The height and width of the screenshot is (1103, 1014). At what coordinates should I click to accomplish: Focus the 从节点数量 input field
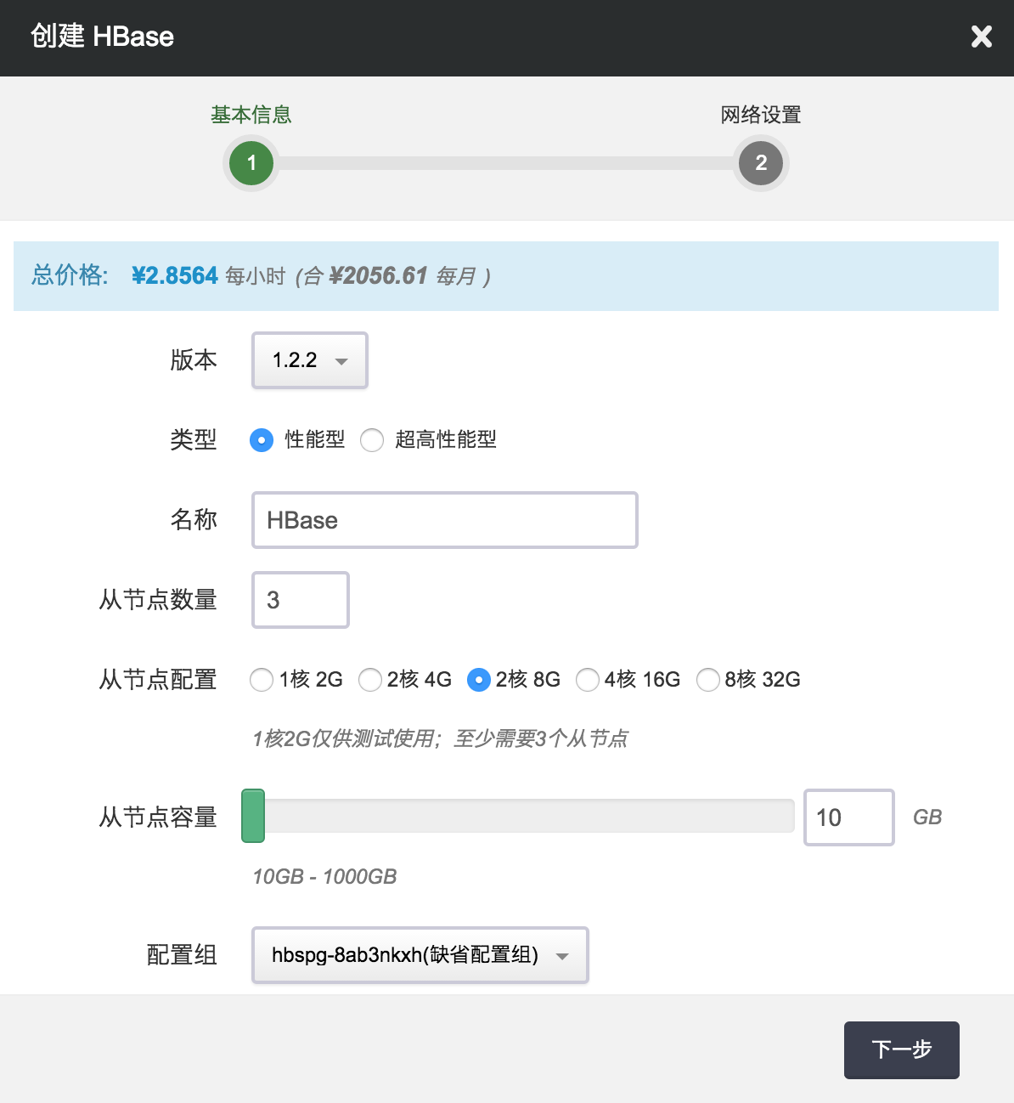tap(301, 600)
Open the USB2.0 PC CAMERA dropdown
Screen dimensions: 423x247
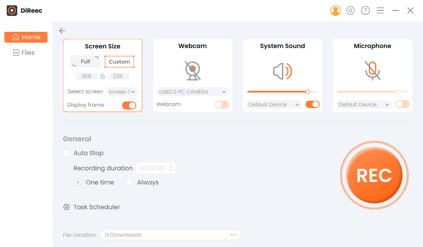[x=192, y=91]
++++
* _WORK INSTRUCTION_: Take the entries shown above and quote them verbatim, passing over the pictures.

* _YOUR SOLUTION_:
The height and width of the screenshot is (1103, 1014). At what coordinates should I click to accomplish: Focus the 从节点数量 input field
tap(301, 600)
Open the USB2.0 PC CAMERA dropdown
Screen dimensions: 423x247
[x=192, y=91]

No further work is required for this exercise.